More Attacks Expected
The government expects that the attack will be ongoing and other infrastructures in the country could be targeted as well. The recent attack disrupted access to services of users of the data network, according to the NKSC.
Acting director of NKSC, Jonas Skardinskas, stated that it is highly likely that the threat actors may strike again with an even stronger force than before. He stated that more intense attacks could be witnessed in the coming days, especially against the financial and energy sectors. Skardinskas is also the head of the cyber security management department at NKSC.
The Killnet group launched that attack as a response to the announcement made by the Lithuanian government n June 18 that the routes between the Russian enclave of Kaliningrad and the Baltic country will be closed. This means it will affect the transport of steel and other metals from Russia to the country.
The Russian government stated that the train routes are very important for bringing in about 50% of the enclave’s imports. This prompted the government to call the move a blockage, warning of serious consequences.
But Lithuania has stood its ground, justifying the closure as a requirement for fulfilling the obligations of the European Union (EU) sanctions against Russia for its invasion of Ukraine earlier this year.
Killnet Threaten More Attacks
The threat group responsible for that attack has warned that the attack will continue unless the Lithuanian government opens the Kaliningrad route.
A spokesperson of the group stated that there are plans in place to keep attacking the region until the government decides to remove the blockage. The spokesperson stated that the group has already “demolished 1652 web resources” with more serious attacks coming in the next few days.
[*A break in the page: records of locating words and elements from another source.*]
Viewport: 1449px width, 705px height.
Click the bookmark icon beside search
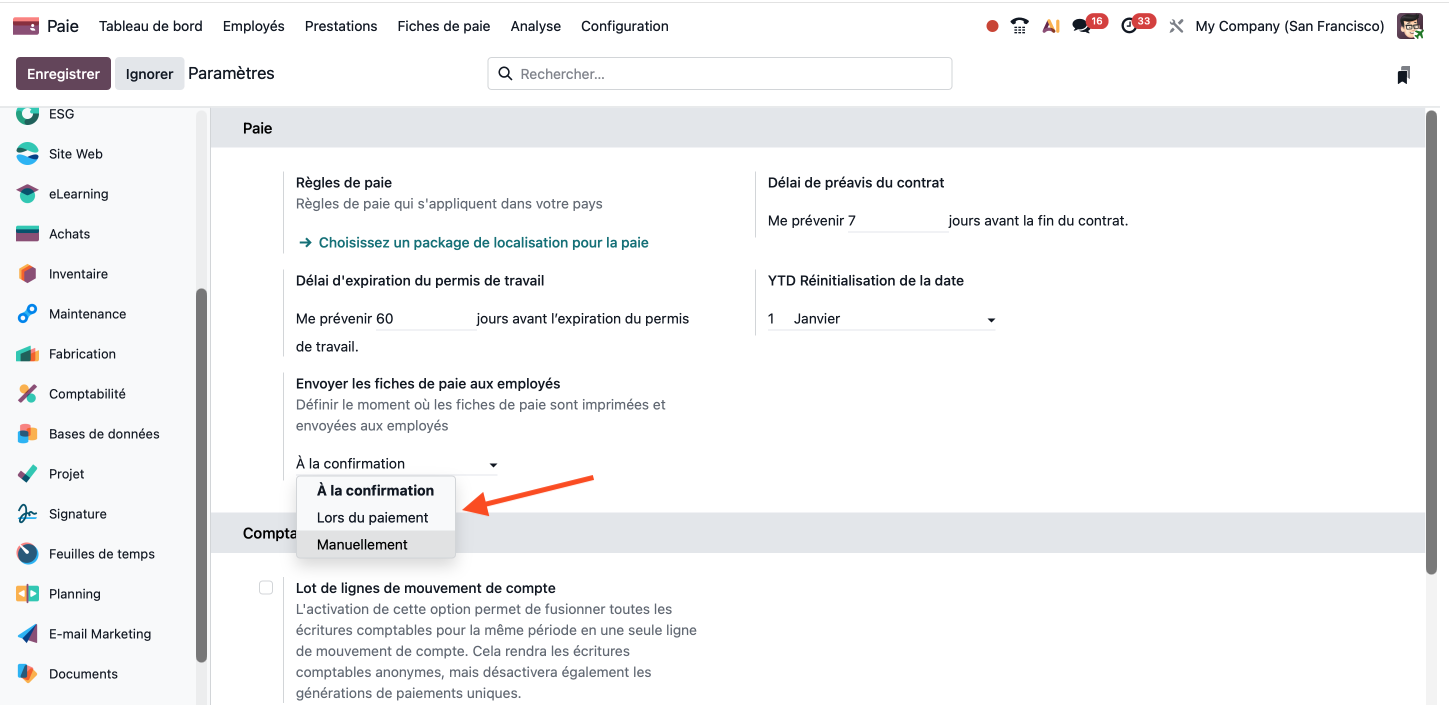[x=1404, y=75]
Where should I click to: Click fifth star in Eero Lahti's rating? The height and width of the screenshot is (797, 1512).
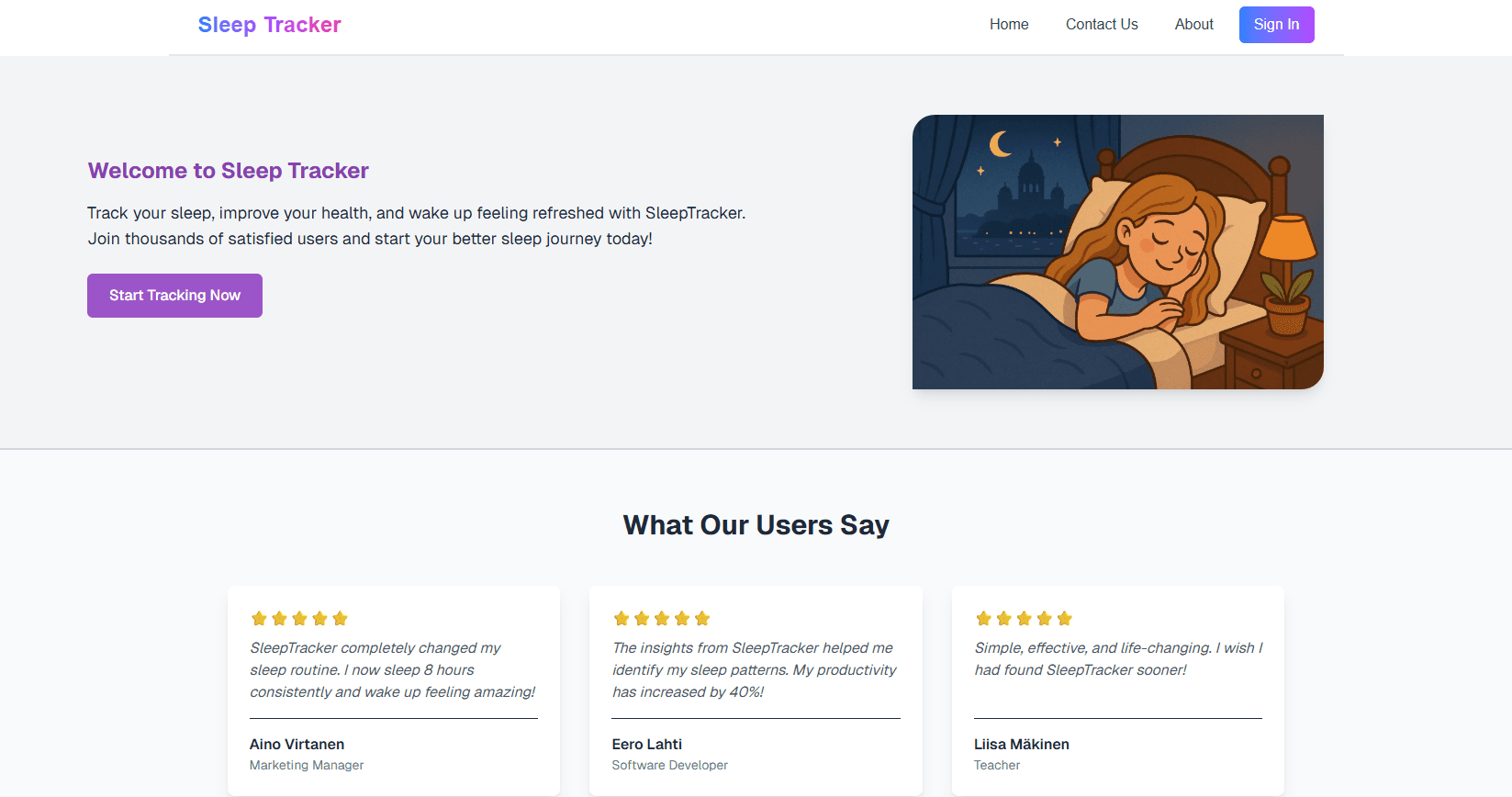click(702, 619)
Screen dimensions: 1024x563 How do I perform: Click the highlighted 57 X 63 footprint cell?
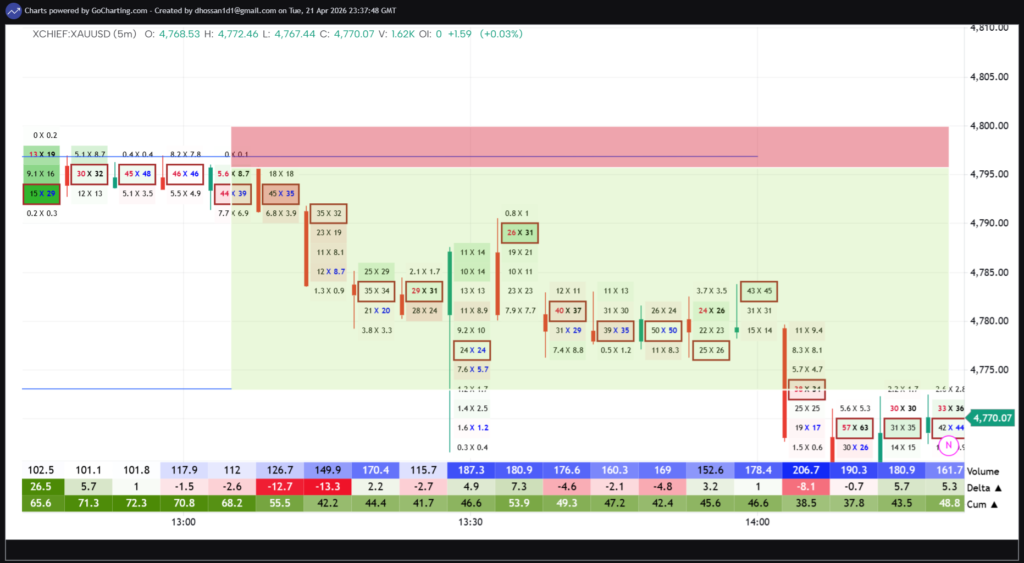pos(855,428)
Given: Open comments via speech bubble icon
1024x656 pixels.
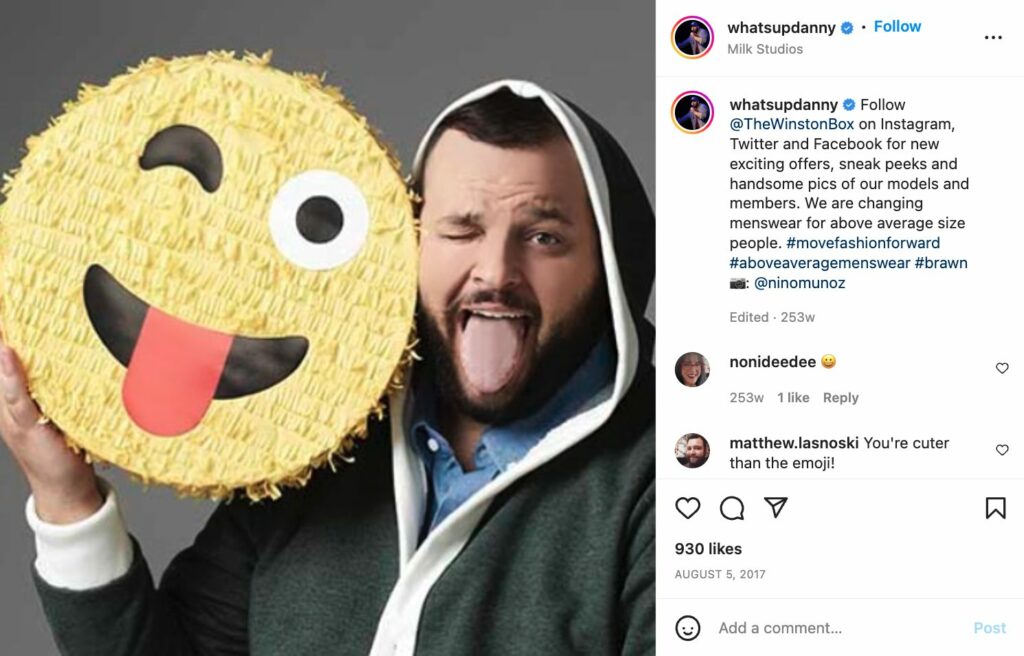Looking at the screenshot, I should pyautogui.click(x=732, y=508).
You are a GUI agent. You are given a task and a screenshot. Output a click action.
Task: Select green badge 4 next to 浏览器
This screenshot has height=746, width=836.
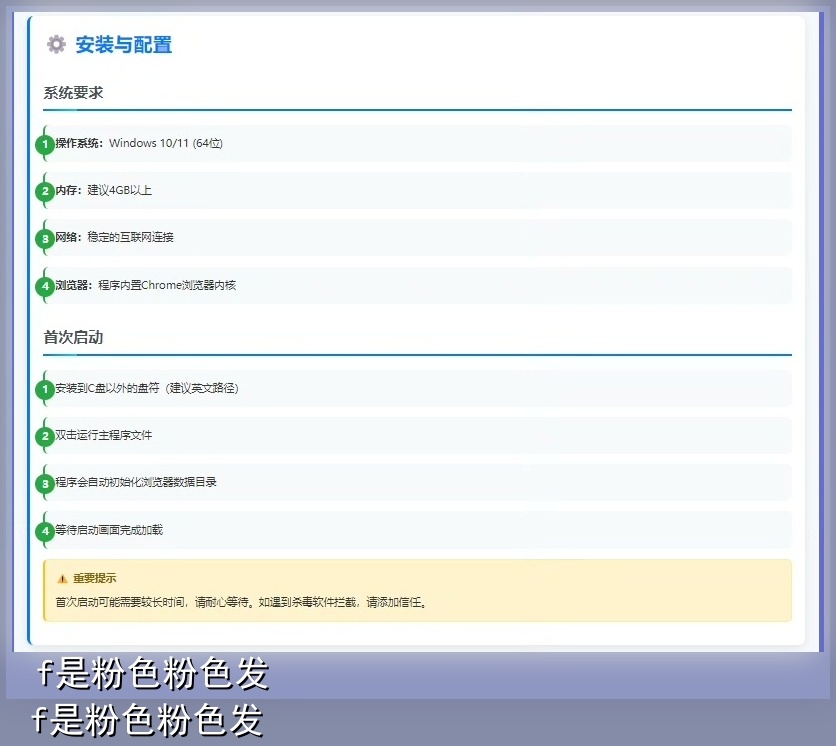tap(44, 286)
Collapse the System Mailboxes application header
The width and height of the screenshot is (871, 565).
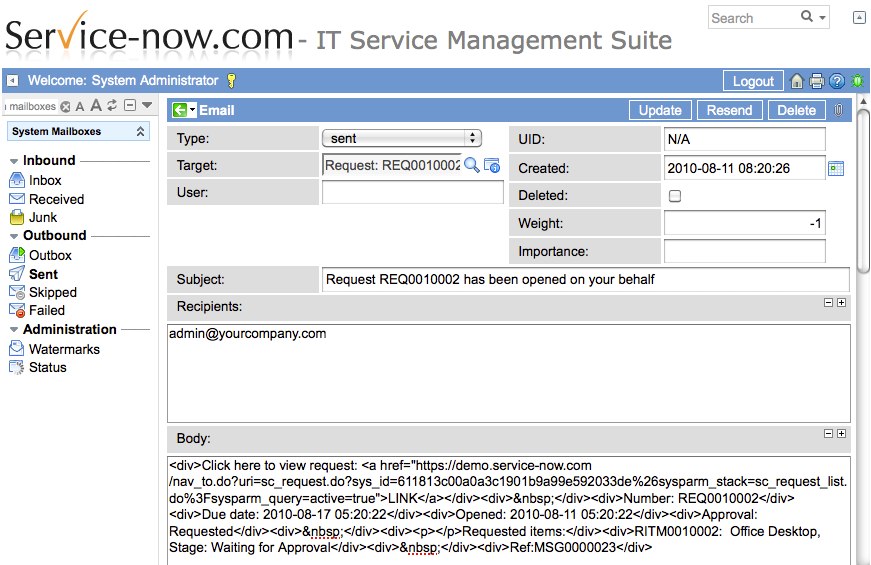click(x=140, y=131)
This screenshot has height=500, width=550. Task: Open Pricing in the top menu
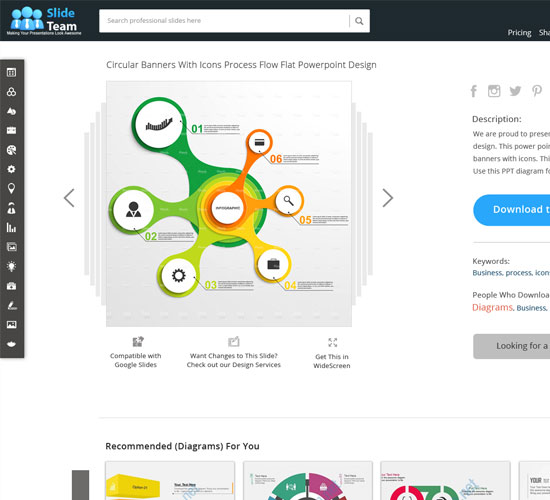pyautogui.click(x=519, y=33)
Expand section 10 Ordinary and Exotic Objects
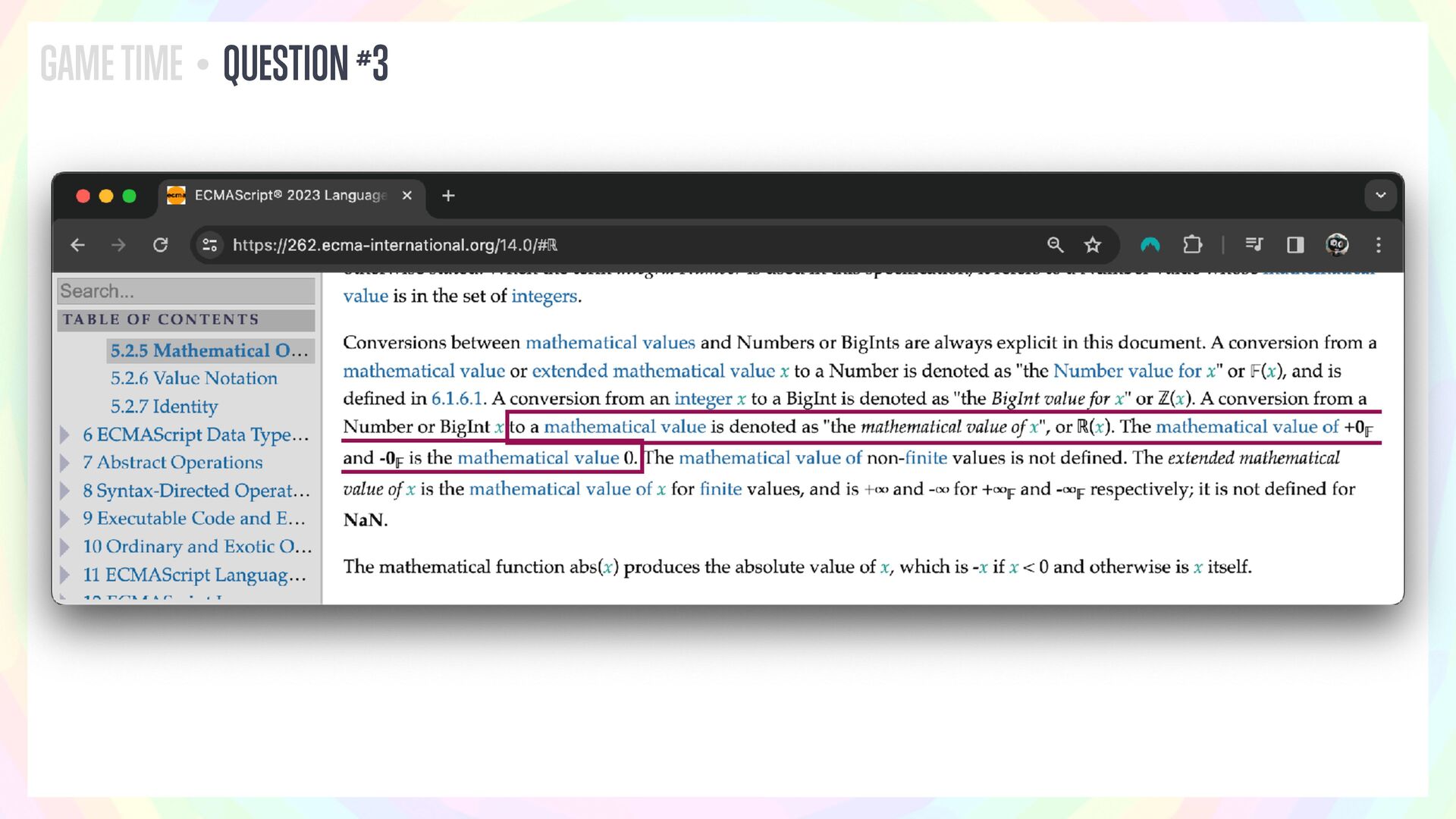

The Lithuanian government had already received prior warnings before the attack, but it seems the government is determined to maintain its ground. Russian threat actors have generally used DDoS attacks as their primary weapon of choice to send warnings to their rivals.
They have been using this method even before the war in Ukraine, although it intensified after the invasion. The Killnet group has also become very popular as a threat actor that utilizes DDoS attacks on its targets. This year, alone, the group has targeted Italy, the Czech Republic, Moldova, and Romania with cyber-attacks.
Flashpoint analysts wrote on June 25 that there was a plan for a mass coordinated attack on June 27, termed “Judgment Day” by Killnet. The researchers stated that the attack on Monday was likely a reference to the warning from the threat group.
The researchers also stated that there were small attacks before the major DDoS attack on Monday. They noted that a smaller attack occurred on June 22, which seems to support the claims of the hackers that the attack is retaliation.
A Testing Ground For New Tools?
While the Killnet group has blamed the attack on Lithuania’s refusal to open the routes, researchers believe it could also be a way of testing their new tools. The report also stated that the group could be preparing to collaborate with other notorious threat groups like the Conti ransomware gang.
This is also coming from Killnet, when it posted on June 26 that Lithuania is a testing group for its new skills. The post added that “friends from Conti” are eager to fight.
The partnership could be seriously brewing, considering that both Killnet and Conti have previously expressed their support and solidarity for Russia in the ongoing Russia-Ukraine crisis. As the war goes on, the Russia-linked attack is likely going to continue as indicated by the series of threats coming from Conti and Killnet groups. Cybersecurity researchers have advised organizations and government institutions to brace up and provide a more secure environment to mitigate the threats.